Here’s a tricky task. Pick a photograph from the Web at random. Now try to work out where it was taken using only the image itself. If the image shows a famous building or landmark, such as the Eiffel Tower or Niagara Falls, the task is straightforward. But the job becomes significantly harder when the image lacks specific location cues or is taken indoors or shows a pet or food or some other detail.
Nevertheless, humans are surprisingly good at this task. To help, they bring to bear all kinds of knowledge about the world such as the type and language of signs on display, the types of vegetation, architectural styles, the direction of traffic, and so on. Humans spend a lifetime picking up these kinds of geolocation cues.
So it’s easy to think that machines would struggle with this task. And indeed, they have.
Today, that changes thanks to the work of Tobias Weyand, a computer vision specialist at Google, and a couple of pals. These guys have trained a deep-learning machine to work out the location of almost any photo using only the pixels it contains.
Their new machine significantly outperforms humans and can even use a clever trick to determine the location of indoor images and pictures of specific things such as pets, food, and so on that have no location cues.

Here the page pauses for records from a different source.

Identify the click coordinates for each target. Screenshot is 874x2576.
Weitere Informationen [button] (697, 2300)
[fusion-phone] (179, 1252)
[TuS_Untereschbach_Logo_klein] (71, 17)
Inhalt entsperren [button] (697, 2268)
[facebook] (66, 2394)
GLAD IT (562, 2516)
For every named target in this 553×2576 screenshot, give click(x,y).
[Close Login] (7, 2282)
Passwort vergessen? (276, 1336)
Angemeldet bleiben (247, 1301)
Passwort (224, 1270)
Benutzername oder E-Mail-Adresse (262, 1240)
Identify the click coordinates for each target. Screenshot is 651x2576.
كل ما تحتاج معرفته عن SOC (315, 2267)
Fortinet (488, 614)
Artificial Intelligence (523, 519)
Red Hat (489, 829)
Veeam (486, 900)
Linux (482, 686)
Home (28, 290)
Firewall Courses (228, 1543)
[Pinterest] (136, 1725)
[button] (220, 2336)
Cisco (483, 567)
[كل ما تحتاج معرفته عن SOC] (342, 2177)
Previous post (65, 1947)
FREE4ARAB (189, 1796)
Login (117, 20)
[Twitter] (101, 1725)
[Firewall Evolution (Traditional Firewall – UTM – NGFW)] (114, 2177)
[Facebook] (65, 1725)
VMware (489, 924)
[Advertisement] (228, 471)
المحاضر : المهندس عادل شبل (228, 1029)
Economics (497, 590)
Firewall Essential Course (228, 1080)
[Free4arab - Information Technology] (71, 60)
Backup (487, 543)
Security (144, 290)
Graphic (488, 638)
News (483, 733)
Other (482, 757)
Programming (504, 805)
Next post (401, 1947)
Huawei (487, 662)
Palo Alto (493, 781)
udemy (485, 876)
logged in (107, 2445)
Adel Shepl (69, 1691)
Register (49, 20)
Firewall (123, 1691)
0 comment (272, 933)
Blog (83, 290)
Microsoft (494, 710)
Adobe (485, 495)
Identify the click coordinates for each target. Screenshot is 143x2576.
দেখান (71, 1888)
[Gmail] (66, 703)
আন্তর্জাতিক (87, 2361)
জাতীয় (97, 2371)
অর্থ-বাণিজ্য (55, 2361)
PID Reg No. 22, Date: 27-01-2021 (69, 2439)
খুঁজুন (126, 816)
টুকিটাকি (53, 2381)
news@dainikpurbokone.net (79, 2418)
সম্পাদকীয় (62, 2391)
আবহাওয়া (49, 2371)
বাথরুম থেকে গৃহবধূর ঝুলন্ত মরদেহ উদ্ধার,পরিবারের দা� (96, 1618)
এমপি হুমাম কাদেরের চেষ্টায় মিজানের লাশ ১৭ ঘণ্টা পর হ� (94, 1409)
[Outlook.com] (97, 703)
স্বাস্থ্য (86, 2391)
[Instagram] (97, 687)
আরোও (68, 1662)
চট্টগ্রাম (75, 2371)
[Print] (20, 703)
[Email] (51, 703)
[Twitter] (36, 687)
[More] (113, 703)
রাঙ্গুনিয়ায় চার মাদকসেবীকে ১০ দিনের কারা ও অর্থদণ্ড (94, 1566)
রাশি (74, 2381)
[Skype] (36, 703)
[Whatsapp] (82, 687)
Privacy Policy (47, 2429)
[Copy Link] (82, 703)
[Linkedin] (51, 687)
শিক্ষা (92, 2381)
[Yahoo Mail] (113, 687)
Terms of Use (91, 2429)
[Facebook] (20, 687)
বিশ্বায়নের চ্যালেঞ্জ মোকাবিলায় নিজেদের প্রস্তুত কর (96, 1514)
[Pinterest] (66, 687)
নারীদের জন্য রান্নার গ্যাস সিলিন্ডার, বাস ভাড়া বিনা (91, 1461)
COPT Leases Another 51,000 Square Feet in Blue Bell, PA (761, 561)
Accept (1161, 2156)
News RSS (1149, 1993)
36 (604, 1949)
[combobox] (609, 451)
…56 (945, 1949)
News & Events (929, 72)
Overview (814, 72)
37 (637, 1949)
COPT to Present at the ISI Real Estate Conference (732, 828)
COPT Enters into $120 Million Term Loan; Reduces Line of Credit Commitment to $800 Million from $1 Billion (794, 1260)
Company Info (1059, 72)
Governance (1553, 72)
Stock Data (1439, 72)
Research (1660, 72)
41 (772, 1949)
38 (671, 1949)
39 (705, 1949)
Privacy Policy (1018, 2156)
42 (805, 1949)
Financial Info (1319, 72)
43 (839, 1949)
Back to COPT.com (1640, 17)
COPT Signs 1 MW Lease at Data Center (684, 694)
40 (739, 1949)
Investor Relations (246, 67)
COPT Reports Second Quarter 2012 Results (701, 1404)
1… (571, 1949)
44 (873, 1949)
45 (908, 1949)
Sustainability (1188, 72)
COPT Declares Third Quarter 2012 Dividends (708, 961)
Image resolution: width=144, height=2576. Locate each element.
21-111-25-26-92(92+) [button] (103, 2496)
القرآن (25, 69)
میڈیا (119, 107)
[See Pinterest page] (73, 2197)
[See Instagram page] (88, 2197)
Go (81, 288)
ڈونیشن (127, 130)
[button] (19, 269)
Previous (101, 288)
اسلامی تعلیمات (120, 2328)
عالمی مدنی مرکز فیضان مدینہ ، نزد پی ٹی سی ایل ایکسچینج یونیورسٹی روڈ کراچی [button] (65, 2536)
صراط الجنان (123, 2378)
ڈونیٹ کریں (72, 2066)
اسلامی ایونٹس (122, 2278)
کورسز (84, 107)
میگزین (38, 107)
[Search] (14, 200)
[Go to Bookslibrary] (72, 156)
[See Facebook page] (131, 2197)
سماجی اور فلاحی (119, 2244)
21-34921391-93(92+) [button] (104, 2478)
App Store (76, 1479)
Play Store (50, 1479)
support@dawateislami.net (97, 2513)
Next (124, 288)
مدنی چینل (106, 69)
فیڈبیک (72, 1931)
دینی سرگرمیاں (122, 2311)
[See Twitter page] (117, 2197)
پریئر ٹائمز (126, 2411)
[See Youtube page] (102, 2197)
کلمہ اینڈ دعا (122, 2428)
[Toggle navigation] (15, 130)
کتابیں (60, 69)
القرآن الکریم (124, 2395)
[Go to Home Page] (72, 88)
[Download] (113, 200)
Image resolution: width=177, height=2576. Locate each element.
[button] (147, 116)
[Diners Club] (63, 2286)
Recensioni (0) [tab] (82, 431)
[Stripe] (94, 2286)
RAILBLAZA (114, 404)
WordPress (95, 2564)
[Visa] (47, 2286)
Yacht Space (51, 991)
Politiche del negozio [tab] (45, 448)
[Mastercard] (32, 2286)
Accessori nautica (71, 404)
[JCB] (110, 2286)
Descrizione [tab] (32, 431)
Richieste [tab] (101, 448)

Their approach is straightforward, at least in the world of machine learning. Weyand and co begin by dividing the world into a grid consisting of over 26,000 squares of varying size that depend on the number of images taken in that location.
So big cities, which are the subjects of many images, have a more fine-grained grid structure than more remote regions where photographs are less common. Indeed, the Google team ignored areas like oceans and the polar regions, where few photographs have been taken.